There are around 5000 Thyroid testing laboratories in the country in 2016, (it was only 150 in 1995) in which 4000 of them have less than 50 tests per day, 400 of them have 500 tests per day, 40 of them have around 5000 tests per day and only 4 of them have around 50,000 tests per day. Thyrocare, since the focus is on Thyroid, processes in a night around 100,000 thyroid tests. All laboratories fight for Thyroid volumes so much, today TSH has becomes cheaper than blood sugar in many laboratories. In fact the definition goes like this:  “If TSH is single largest in volume” it is called as big laboratory – whereas if “Blood sugar is the single largest in volume” it is said to be a small laboratory. It is not only in India, be it any country – developed or developing – Asians or Americans – in all big laboratories single largest test is “TSH” and that makes – Thyroid as tall as Android.

Why only laboratories study the Vendors for their Thyroid volumes – for Siemens or Abbott or Roche or Beckman – all have it leading from front. What makes it so tall is, there are “no” reports, I had read in last 30 years of focused Thyroid journey, that say people die because of Thyroid Dysfunction. Thyroid does a simple job of converting mass into energy in the body. Scientifically – it helps AMP (discharged battery) to become ATP (charged battery) by catalysing phosphorylation (charging). Thus, man becomes stamina less and energy less when Thyroid does not function adequately. In human population, 2% have Thyroid disorders and since the symptoms are vague, we need to screen 20% population to identify this 2% and also because once Thyroid deficiency is seen, there are 90% chances he/she will be lifelong deficient and therefore needs lifelong monitoring too.

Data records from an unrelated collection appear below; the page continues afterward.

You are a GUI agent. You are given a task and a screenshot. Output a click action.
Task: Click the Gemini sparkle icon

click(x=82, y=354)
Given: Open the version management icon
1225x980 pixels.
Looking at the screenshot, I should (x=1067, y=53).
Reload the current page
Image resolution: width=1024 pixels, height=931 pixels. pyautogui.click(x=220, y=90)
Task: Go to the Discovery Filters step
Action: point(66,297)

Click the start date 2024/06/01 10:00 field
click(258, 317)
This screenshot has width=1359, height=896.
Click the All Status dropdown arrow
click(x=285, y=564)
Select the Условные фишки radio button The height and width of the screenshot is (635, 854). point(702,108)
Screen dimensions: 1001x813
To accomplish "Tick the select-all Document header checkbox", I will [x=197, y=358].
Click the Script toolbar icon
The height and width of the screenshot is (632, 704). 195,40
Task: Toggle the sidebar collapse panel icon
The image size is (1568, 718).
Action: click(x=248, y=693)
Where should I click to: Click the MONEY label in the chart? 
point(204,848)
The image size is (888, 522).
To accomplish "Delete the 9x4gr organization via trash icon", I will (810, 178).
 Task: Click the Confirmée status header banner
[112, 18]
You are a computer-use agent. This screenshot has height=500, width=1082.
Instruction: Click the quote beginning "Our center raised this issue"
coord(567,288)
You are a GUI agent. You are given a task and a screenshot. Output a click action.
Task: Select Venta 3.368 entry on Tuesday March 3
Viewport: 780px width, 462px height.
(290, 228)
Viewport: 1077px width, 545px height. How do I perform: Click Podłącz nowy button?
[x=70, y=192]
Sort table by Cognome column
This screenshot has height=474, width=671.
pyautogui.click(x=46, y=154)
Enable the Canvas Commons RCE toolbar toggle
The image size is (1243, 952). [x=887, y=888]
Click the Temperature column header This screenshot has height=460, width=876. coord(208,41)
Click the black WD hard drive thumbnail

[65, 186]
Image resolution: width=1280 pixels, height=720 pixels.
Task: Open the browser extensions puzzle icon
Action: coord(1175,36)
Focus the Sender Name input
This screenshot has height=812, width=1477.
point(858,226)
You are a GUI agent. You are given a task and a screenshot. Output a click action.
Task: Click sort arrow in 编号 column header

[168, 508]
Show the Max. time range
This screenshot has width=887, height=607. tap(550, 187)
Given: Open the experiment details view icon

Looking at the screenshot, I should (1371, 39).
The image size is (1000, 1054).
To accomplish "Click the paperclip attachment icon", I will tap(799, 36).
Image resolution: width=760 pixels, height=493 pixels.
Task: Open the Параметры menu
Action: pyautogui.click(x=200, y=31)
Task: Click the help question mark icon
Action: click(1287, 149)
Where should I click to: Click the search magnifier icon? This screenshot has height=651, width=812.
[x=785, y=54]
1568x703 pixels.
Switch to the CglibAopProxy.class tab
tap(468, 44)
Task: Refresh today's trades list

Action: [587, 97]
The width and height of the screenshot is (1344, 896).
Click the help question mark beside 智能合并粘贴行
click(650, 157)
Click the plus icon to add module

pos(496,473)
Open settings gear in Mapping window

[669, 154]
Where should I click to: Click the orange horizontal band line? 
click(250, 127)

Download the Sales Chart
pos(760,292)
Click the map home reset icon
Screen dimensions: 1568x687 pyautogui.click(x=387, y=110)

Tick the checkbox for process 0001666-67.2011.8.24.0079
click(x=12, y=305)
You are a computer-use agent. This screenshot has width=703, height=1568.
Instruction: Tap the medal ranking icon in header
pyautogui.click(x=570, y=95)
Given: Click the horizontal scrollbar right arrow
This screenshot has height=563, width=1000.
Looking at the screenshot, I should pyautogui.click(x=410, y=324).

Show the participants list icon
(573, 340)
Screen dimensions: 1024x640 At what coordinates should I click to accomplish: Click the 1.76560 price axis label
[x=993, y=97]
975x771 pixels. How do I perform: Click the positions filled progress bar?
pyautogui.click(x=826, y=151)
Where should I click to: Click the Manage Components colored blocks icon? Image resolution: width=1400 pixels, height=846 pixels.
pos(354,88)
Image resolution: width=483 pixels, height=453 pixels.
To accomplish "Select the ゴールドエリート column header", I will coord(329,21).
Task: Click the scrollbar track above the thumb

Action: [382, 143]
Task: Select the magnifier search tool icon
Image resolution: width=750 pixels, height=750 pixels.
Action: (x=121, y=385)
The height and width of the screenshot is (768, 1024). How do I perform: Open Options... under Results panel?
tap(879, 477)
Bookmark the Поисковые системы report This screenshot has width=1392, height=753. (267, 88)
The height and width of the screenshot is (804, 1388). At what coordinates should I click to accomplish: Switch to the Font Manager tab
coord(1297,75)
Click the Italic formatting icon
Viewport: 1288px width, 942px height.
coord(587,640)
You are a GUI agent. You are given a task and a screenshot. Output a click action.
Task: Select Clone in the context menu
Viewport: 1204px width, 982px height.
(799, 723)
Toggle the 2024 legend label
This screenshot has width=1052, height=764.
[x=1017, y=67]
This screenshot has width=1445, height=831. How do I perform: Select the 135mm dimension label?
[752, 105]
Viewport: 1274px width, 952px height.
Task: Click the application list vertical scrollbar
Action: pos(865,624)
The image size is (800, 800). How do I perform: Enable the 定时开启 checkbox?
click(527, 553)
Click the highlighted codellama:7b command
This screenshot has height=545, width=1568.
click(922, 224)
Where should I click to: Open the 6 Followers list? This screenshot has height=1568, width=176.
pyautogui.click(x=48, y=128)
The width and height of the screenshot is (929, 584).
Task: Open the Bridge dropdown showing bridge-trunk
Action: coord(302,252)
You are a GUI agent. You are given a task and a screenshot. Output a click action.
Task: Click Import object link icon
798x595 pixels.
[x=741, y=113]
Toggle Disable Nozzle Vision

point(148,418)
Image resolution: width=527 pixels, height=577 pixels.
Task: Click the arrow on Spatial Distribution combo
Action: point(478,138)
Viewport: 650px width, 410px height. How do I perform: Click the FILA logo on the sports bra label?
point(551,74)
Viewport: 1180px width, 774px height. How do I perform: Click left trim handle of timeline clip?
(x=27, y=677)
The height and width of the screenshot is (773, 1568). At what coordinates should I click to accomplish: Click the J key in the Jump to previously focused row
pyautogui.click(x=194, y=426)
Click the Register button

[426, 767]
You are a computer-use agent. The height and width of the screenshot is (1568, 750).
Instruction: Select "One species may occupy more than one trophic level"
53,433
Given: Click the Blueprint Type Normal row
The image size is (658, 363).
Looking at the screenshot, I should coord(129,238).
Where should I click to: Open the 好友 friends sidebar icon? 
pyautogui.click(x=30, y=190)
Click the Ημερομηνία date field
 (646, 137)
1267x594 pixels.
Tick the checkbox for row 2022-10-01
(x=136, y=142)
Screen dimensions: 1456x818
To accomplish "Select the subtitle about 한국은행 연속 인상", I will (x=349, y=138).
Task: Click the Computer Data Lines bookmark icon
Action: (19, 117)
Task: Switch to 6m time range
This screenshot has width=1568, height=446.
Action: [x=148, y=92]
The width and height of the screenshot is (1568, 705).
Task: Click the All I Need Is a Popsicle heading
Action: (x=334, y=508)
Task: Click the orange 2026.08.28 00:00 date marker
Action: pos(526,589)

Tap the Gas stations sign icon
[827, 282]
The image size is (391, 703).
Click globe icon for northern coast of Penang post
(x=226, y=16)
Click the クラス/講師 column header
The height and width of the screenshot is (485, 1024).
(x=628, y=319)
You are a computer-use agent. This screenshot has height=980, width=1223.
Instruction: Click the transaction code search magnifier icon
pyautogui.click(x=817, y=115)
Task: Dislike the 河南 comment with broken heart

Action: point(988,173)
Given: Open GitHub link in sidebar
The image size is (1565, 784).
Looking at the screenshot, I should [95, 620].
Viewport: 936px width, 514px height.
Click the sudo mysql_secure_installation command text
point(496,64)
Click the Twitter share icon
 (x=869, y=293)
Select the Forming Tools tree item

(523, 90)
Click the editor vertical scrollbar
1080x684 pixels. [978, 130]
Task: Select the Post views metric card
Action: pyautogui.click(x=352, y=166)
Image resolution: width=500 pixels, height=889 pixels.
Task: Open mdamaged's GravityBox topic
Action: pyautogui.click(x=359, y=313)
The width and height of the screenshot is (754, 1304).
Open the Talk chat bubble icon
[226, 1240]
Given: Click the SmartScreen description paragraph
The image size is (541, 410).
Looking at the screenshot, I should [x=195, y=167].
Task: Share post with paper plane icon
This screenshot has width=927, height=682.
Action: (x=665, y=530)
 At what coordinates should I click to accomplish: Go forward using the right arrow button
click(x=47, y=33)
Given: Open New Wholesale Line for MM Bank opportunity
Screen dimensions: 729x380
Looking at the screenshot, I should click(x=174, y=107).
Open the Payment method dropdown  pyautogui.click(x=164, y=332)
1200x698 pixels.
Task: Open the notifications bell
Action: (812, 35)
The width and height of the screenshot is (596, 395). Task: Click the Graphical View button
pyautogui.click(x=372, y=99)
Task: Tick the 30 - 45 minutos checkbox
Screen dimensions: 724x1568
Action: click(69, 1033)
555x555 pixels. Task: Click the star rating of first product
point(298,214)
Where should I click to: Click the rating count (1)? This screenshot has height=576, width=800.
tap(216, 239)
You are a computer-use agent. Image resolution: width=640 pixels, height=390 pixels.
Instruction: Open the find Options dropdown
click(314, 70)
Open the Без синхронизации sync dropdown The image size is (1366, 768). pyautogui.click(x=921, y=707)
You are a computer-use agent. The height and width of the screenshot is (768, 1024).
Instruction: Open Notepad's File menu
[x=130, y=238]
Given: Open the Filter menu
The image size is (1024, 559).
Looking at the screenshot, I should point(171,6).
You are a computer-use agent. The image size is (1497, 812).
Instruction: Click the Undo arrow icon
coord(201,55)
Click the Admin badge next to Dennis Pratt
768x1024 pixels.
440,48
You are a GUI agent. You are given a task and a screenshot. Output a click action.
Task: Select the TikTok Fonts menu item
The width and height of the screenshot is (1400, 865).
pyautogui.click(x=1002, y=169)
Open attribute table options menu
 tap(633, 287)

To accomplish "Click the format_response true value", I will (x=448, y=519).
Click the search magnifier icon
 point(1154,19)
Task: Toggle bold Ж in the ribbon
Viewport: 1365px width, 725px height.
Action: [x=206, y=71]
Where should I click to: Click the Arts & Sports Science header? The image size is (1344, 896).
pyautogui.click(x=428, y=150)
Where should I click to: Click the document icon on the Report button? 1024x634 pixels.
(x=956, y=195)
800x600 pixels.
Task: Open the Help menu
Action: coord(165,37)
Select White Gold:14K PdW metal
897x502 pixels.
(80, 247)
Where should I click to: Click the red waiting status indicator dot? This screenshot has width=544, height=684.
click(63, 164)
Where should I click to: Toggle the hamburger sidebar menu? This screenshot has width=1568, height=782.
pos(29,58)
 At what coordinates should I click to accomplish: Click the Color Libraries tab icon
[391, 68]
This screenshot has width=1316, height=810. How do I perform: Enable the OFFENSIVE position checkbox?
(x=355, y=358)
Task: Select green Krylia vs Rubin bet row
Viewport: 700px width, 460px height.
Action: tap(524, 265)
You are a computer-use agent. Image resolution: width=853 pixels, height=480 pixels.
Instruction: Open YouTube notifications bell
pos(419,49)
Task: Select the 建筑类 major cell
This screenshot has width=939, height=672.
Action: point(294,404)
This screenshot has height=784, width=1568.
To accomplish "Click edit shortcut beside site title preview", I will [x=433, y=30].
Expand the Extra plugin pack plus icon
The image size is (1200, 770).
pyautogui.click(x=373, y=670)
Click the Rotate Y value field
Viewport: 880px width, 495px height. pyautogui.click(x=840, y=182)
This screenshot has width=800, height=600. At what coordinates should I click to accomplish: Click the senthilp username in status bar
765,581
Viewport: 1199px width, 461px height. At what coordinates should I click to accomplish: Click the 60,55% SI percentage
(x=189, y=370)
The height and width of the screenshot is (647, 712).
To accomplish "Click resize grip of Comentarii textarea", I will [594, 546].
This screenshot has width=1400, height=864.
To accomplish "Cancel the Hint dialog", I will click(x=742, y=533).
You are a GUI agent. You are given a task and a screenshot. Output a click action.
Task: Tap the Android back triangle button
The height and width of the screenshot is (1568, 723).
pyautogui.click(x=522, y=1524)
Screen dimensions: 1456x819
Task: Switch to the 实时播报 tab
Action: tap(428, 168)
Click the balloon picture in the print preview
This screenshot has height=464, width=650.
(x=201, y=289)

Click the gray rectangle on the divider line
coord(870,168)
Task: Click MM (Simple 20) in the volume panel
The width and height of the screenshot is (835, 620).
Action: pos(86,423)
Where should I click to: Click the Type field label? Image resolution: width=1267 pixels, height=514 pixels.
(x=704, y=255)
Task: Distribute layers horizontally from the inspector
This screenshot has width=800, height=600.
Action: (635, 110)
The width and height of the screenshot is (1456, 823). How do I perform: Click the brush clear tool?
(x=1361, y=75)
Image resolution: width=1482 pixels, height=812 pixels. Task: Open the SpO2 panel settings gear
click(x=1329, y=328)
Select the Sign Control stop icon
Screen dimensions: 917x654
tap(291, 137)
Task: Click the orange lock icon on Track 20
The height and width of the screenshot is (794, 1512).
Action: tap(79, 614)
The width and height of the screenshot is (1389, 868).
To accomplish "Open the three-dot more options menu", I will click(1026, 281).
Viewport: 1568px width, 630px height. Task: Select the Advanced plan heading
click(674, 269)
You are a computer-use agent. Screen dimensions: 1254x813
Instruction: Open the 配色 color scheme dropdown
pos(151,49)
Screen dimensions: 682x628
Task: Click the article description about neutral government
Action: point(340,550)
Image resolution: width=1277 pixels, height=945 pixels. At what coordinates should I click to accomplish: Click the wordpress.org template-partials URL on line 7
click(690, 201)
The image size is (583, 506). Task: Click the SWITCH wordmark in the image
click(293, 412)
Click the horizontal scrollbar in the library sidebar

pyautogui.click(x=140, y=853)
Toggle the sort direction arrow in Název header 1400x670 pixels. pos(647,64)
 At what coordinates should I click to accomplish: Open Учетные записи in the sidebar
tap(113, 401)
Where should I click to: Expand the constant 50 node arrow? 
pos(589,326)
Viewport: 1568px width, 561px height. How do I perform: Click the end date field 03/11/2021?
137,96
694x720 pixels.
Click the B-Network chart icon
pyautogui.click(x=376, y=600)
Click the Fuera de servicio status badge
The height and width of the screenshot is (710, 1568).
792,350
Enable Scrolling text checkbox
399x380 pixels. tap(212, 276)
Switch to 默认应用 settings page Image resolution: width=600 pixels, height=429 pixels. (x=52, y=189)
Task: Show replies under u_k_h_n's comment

Any individual goes to a hospital with either metabolic illness, pregnancy, infertility or dozens of other reasons for Thyroid testing. And, Wellness testing means – without Thyroid testing, it is not at all a wellness testing, that is why it occupies an “Android” position. I did focus on Thyroid thinking, that I only know Thyroid, let me do it better – but today a 3300 crore brand in National stock exchange – for a Brand around a Gland makes me to reaffirm, it is indeed an “Android” effect in Pathology.

Be Focused. Be Blessed. Be Connected.